17:39Elles sont inacceptables.
17:41Un dernier mot, Manuel Valls, sur ce qu'il se passe en Syrie,
17:44où c'est probablement autour de 1000 civils, chrétiens d'Orient, halawites,
17:49qui ont été littéralement massacrés ces dernières 48 heures.
17:53Est-ce qu'on ne s'est pas réjoui trop vite ?

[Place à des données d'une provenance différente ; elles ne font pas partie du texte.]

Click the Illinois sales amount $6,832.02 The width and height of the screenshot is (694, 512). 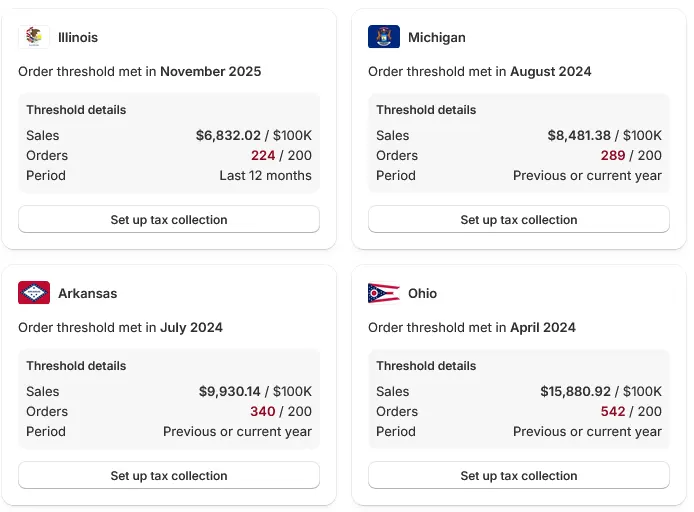pyautogui.click(x=228, y=136)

17:55Vous savez, le concept d'islamiste modéré est à réétudier.
17:59Ça n'existe pas.
18:01Mais de l'autre côté, ce pays a subi une telle violence,
18:04sans doute des pulsions de vengeance terribles,
18:09le pouvoir actuel est sur un réduit,
18:11la guerre est passée par là, les massacres, les civils,
18:14ce qui s'est passé évidemment inacceptable,
18:16et moi aussi je m'inquiète sur le sort des halawites,
18:19des chrétiens d'Orient, bien évidemment,
18:21qui ont tellement subi au cours de ces dernières années,
18:25un peu partout en Irak et en Syrie,
18:27donc la communauté internationale doit être présente,
18:29doit rappeler le nouveau pouvoir à ses obligations,
18:31il y a une commission d'enquête qui est en place,
18:33mais faisons attention, nous sommes sur une poudrière là-bas,
18:37et là aussi, n'oublions pas quels sont nos véritables alliés.

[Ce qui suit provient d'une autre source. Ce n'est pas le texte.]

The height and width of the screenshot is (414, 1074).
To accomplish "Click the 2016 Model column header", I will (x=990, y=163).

18:40Nos alliés là-bas, ce sont les Israéliens et les Kurdes,
18:43nous ne l'oublions jamais.
18:44Est-ce que vous êtes inquiet sur la situation aujourd'hui ?

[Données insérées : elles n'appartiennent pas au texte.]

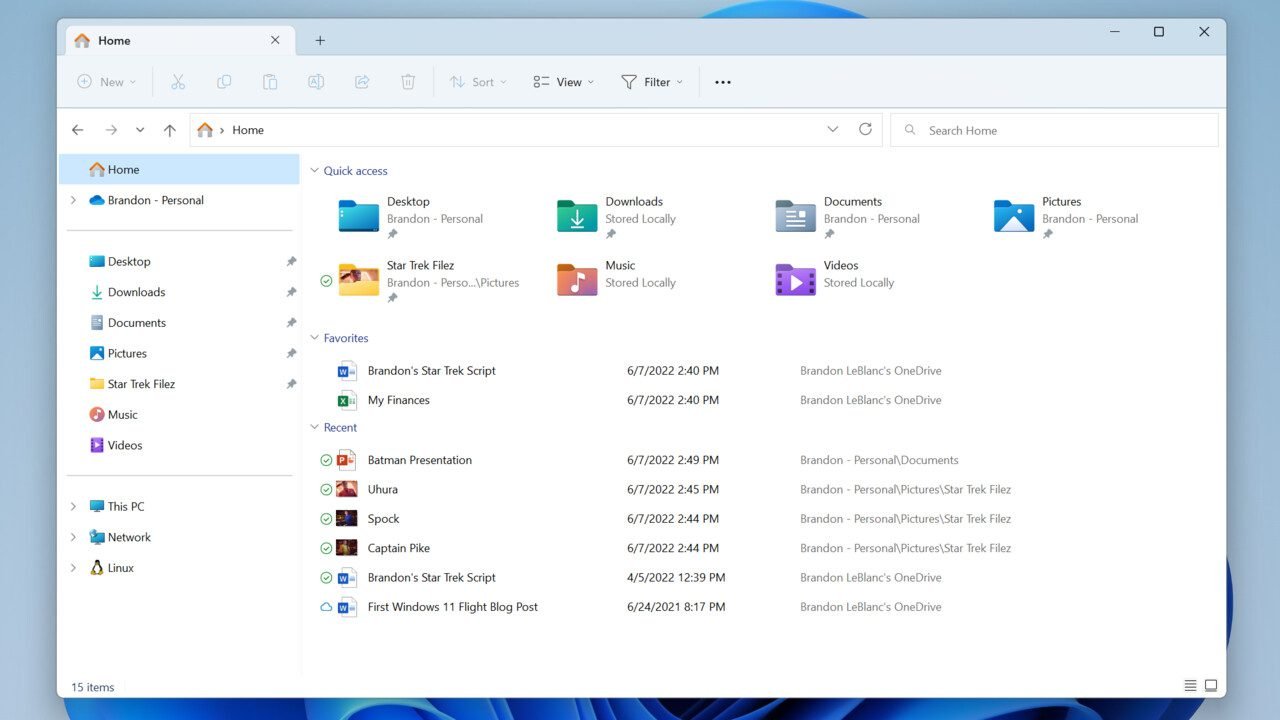Click the Copy icon in the command bar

18:46Est-ce que vous faites partie de ceux qui vous dites
18:47qu'on est en train de vivre un point de bascule, globalement ?
18:50D'une certaine manière, au cours de ces 20 dernières années,
18:52depuis le 11 septembre 2001, nous sommes rentrés dans une nouvelle ère,
18:56et chaque moment nous y apporte.
18:58Ce qui évidemment est redoutable, c'est que la grande puissance américaine,
19:02notre allié, je continue de penser que ce sont nos alliés,
19:05c'est une grande démocratie, semble préférer d'autres types d'alliances,
19:09et cela nous oblige à un réveil, à une très grande responsabilité,
19:13donc ceux qui partagent d'ailleurs les mêmes visions du monde,
19:16de l'Europe et de la démocratie, dans la vie politique française,
19:19doivent être capables de se rassembler sur l'essentiel.
19:21Nous sommes sur l'essentiel, nous sommes l'un de ces moments majeurs,
19:24j'avais écrit un petit livre sur le courage,
19:26je terminais d'ailleurs avec un portrait sur Volodymyr Zelensky,
19:29qui incarne ce courage, mais nous sommes dans ces moments
19:32où il faut relire Churchill et de Gaulle,
19:35pour nous rappeler à nos obligations et notre responsabilité.
19:37Merci Manuel Valls d'avoir répondu à mes questions,
19:40ministre d'Etat, ministre des Outre-mer, il est 8h52 sur RMC-BFM TV.